The New York Times took matters into their own hands and added language to its Terms of Service last month prohibiting the use of its content to train machine learning or AI systems, giving the Times the ability to pursue legal action against companies using their data.
A negotiation tactic
So why are publishers blocking OpenAI’s web crawler at all, if the move doesn’t ensure protection of their content?
Execs told Digiday it’s a negotiation tactic.
“Putting the blocker in place is at least one… starting point for the inevitable negotiations that we’ll have as publishers with OpenAI and other companies. We’ll be able to have that as a point of leverage and say, we’ll take it off if we can reach a deal or an agreement,” said the publishing exec at the Digiday Publishing Summit.

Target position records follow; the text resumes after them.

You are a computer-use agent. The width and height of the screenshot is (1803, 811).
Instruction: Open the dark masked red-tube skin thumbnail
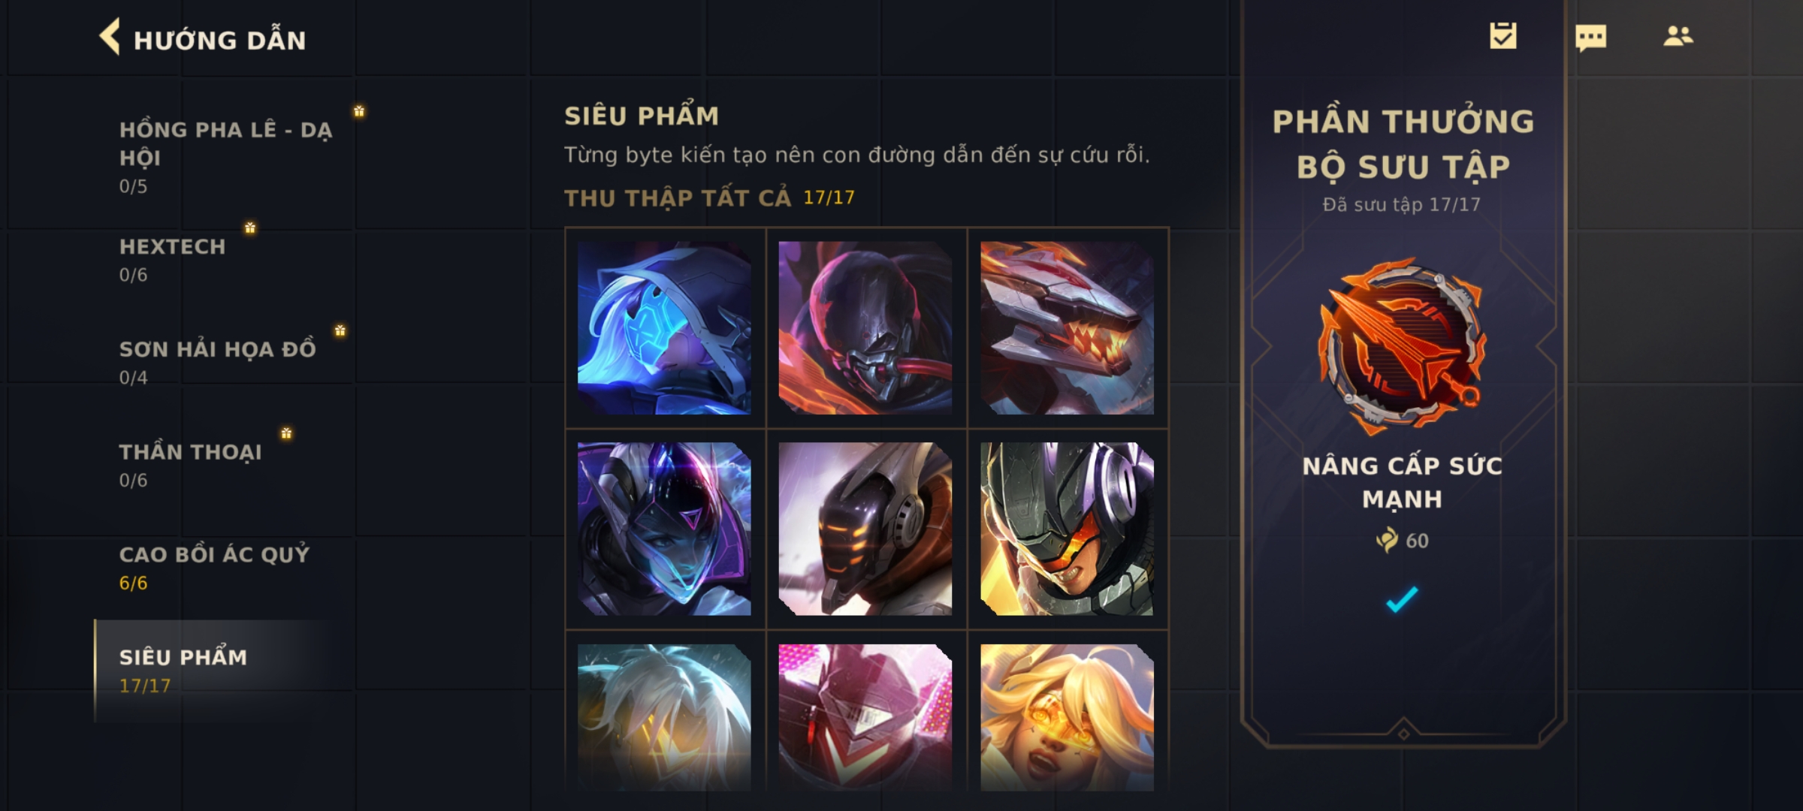click(865, 328)
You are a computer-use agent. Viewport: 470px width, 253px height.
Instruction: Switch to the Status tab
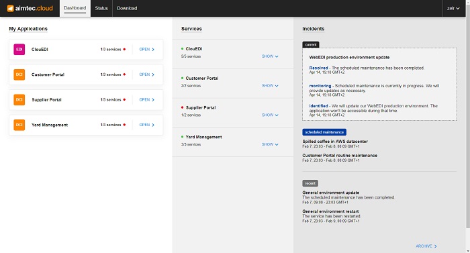click(x=101, y=9)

Publishers’ protective actions are creating a “market for licenses for data mining,” with a potential for compensation for sharing their data, Rogerson said. OpenAI struck a licensing partnership with the Associated Press in July, wherein OpenAI is paying to license part of the AP’s text archive to train its models.
But not all publishers feel like they’re powerful enough to negotiate the use of their content with these large tech companies.
“We’re not big enough to flex our muscles and block it,” said a second publishing executive who asked to remain anonymous. The exec was also unsure if blocking OpenAI’s web crawler would affect their use of GPT, the AI technology ChatGPT is built on that OpenAI has made available for outside developers to license.
“If you start blocking the crawler, do they cut you off from using the tool? Does the tool stop working as well? It’s really unclear,” the publishing exec said. “There probably is a way to eventually figure it out, but not without a ton of detective work,” they added.